- Exercise directions -
The response should consist of every record, reproduced exactly.

---------- Data under study ----------

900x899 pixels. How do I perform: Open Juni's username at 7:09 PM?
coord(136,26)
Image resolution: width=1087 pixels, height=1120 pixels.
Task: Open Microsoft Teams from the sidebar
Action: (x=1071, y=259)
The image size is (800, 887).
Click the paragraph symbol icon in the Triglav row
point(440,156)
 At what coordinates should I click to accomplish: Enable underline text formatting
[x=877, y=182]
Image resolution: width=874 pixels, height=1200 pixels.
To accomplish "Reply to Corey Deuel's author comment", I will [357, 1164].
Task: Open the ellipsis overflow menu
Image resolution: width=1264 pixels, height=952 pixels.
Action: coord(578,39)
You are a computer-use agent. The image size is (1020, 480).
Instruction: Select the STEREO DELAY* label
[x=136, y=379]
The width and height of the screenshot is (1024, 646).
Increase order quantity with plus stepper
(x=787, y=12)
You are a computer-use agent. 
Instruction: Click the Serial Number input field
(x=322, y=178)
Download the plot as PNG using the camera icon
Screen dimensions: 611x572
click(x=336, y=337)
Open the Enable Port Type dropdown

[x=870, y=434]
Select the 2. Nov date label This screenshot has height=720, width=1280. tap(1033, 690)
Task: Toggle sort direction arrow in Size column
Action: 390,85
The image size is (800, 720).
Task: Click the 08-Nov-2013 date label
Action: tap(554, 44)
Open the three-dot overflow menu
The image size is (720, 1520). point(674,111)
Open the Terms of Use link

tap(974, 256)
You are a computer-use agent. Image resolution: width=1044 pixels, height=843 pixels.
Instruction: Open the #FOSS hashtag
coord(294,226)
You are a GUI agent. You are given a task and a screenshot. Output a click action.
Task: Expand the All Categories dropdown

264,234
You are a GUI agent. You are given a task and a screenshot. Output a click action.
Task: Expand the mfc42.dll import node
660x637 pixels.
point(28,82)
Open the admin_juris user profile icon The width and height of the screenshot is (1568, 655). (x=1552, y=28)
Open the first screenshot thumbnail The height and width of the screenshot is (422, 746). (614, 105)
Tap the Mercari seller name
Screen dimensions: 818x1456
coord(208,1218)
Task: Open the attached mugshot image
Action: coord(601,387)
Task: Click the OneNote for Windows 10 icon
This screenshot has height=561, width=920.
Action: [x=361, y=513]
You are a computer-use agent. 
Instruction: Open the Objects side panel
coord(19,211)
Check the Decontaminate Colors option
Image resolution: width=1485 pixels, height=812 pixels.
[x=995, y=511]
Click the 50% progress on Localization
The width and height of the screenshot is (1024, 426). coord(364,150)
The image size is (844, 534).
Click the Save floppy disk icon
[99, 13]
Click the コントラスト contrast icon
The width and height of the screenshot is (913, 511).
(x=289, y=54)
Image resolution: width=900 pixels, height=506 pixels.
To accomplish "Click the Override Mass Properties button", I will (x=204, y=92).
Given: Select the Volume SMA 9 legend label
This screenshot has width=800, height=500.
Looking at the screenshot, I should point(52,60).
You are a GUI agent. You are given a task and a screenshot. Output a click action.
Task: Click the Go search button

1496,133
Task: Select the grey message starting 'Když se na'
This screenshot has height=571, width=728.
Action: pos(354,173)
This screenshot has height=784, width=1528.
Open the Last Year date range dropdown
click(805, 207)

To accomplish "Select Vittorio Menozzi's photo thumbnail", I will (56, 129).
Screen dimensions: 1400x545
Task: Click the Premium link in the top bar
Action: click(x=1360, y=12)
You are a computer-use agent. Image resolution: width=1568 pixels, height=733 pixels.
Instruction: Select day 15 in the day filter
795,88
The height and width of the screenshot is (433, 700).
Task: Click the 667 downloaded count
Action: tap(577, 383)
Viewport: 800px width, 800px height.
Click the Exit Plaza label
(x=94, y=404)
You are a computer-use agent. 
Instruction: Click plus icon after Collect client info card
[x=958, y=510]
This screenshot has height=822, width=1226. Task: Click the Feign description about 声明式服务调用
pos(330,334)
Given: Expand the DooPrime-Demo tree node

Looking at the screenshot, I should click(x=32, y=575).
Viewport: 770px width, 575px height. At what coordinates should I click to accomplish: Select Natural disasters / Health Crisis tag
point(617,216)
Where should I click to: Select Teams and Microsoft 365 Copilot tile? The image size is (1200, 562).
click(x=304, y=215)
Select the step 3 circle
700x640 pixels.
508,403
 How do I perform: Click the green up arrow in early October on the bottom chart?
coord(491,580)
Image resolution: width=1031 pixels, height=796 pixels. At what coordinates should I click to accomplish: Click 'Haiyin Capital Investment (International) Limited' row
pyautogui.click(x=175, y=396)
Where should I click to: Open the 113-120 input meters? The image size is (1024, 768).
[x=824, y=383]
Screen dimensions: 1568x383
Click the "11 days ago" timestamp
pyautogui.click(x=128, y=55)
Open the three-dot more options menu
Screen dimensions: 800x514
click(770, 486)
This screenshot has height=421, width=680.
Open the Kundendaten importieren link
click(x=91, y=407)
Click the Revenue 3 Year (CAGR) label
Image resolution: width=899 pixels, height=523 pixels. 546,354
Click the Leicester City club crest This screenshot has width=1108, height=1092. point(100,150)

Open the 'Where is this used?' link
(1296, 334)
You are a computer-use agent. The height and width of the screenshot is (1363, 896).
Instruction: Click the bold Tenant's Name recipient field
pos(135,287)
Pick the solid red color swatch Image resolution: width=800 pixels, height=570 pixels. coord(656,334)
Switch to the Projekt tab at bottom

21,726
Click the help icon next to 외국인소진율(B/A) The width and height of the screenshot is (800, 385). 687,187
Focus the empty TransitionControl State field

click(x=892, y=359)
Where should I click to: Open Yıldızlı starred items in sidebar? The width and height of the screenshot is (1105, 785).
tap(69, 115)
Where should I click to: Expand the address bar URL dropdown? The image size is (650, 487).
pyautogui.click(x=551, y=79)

----------

- Output for this exercise -
900x899 pixels. How do I perform: Open Juni's username at 7:09 PM?
coord(136,26)
Image resolution: width=1087 pixels, height=1120 pixels.
Task: Open Microsoft Teams from the sidebar
Action: (x=1071, y=259)
The image size is (800, 887).
Click the paragraph symbol icon in the Triglav row
point(440,156)
 At what coordinates should I click to accomplish: Enable underline text formatting
[x=877, y=182]
Image resolution: width=874 pixels, height=1200 pixels.
To accomplish "Reply to Corey Deuel's author comment", I will [357, 1164].
Task: Open the ellipsis overflow menu
Image resolution: width=1264 pixels, height=952 pixels.
Action: coord(578,39)
You are a computer-use agent. The image size is (1020, 480).
Instruction: Select the STEREO DELAY* label
[x=136, y=379]
The width and height of the screenshot is (1024, 646).
Increase order quantity with plus stepper
(x=787, y=12)
You are a computer-use agent. 
Instruction: Click the Serial Number input field
(x=322, y=178)
Download the plot as PNG using the camera icon
Screen dimensions: 611x572
click(x=336, y=337)
Open the Enable Port Type dropdown

[x=870, y=434]
Select the 2. Nov date label This screenshot has height=720, width=1280. tap(1033, 690)
Task: Toggle sort direction arrow in Size column
Action: 390,85
The image size is (800, 720).
Task: Click the 08-Nov-2013 date label
Action: tap(554, 44)
Open the three-dot overflow menu
The image size is (720, 1520). point(674,111)
Open the Terms of Use link

tap(974, 256)
You are a computer-use agent. Image resolution: width=1044 pixels, height=843 pixels.
Instruction: Open the #FOSS hashtag
coord(294,226)
You are a GUI agent. You are given a task and a screenshot. Output a click action.
Task: Expand the All Categories dropdown

264,234
You are a GUI agent. You are given a task and a screenshot. Output a click action.
Task: Expand the mfc42.dll import node
660x637 pixels.
point(28,82)
Open the admin_juris user profile icon The width and height of the screenshot is (1568, 655). (x=1552, y=28)
Open the first screenshot thumbnail The height and width of the screenshot is (422, 746). (614, 105)
Tap the Mercari seller name
Screen dimensions: 818x1456
coord(208,1218)
Task: Open the attached mugshot image
Action: coord(601,387)
Task: Click the OneNote for Windows 10 icon
This screenshot has height=561, width=920.
Action: [x=361, y=513]
You are a computer-use agent. 
Instruction: Open the Objects side panel
coord(19,211)
Check the Decontaminate Colors option
Image resolution: width=1485 pixels, height=812 pixels.
[x=995, y=511]
Click the 50% progress on Localization
The width and height of the screenshot is (1024, 426). coord(364,150)
The image size is (844, 534).
Click the Save floppy disk icon
[99, 13]
Click the コントラスト contrast icon
The width and height of the screenshot is (913, 511).
(x=289, y=54)
Image resolution: width=900 pixels, height=506 pixels.
To accomplish "Click the Override Mass Properties button", I will (x=204, y=92).
Given: Select the Volume SMA 9 legend label
This screenshot has width=800, height=500.
Looking at the screenshot, I should point(52,60).
You are a GUI agent. You are given a task and a screenshot. Output a click action.
Task: Click the Go search button

1496,133
Task: Select the grey message starting 'Když se na'
This screenshot has height=571, width=728.
Action: pos(354,173)
This screenshot has height=784, width=1528.
Open the Last Year date range dropdown
click(805, 207)

To accomplish "Select Vittorio Menozzi's photo thumbnail", I will (56, 129).
Screen dimensions: 1400x545
Task: Click the Premium link in the top bar
Action: click(x=1360, y=12)
You are a computer-use agent. Image resolution: width=1568 pixels, height=733 pixels.
Instruction: Select day 15 in the day filter
795,88
The height and width of the screenshot is (433, 700).
Task: Click the 667 downloaded count
Action: tap(577, 383)
Viewport: 800px width, 800px height.
Click the Exit Plaza label
(x=94, y=404)
You are a computer-use agent. 
Instruction: Click plus icon after Collect client info card
[x=958, y=510]
This screenshot has height=822, width=1226. Task: Click the Feign description about 声明式服务调用
pos(330,334)
Given: Expand the DooPrime-Demo tree node

Looking at the screenshot, I should click(x=32, y=575).
Viewport: 770px width, 575px height. At what coordinates should I click to accomplish: Select Natural disasters / Health Crisis tag
point(617,216)
Where should I click to: Select Teams and Microsoft 365 Copilot tile? The image size is (1200, 562).
click(x=304, y=215)
Select the step 3 circle
700x640 pixels.
508,403
 How do I perform: Click the green up arrow in early October on the bottom chart?
coord(491,580)
Image resolution: width=1031 pixels, height=796 pixels. At what coordinates should I click to accomplish: Click 'Haiyin Capital Investment (International) Limited' row
pyautogui.click(x=175, y=396)
Where should I click to: Open the 113-120 input meters? The image size is (1024, 768).
[x=824, y=383]
Screen dimensions: 1568x383
Click the "11 days ago" timestamp
pyautogui.click(x=128, y=55)
Open the three-dot more options menu
Screen dimensions: 800x514
click(770, 486)
This screenshot has height=421, width=680.
Open the Kundendaten importieren link
click(x=91, y=407)
Click the Revenue 3 Year (CAGR) label
Image resolution: width=899 pixels, height=523 pixels. 546,354
Click the Leicester City club crest This screenshot has width=1108, height=1092. point(100,150)

Open the 'Where is this used?' link
(1296, 334)
You are a computer-use agent. The height and width of the screenshot is (1363, 896).
Instruction: Click the bold Tenant's Name recipient field
pos(135,287)
Pick the solid red color swatch Image resolution: width=800 pixels, height=570 pixels. coord(656,334)
Switch to the Projekt tab at bottom

21,726
Click the help icon next to 외국인소진율(B/A) The width and height of the screenshot is (800, 385). 687,187
Focus the empty TransitionControl State field

click(x=892, y=359)
Where should I click to: Open Yıldızlı starred items in sidebar? The width and height of the screenshot is (1105, 785).
tap(69, 115)
Where should I click to: Expand the address bar URL dropdown? The image size is (650, 487).
pyautogui.click(x=551, y=79)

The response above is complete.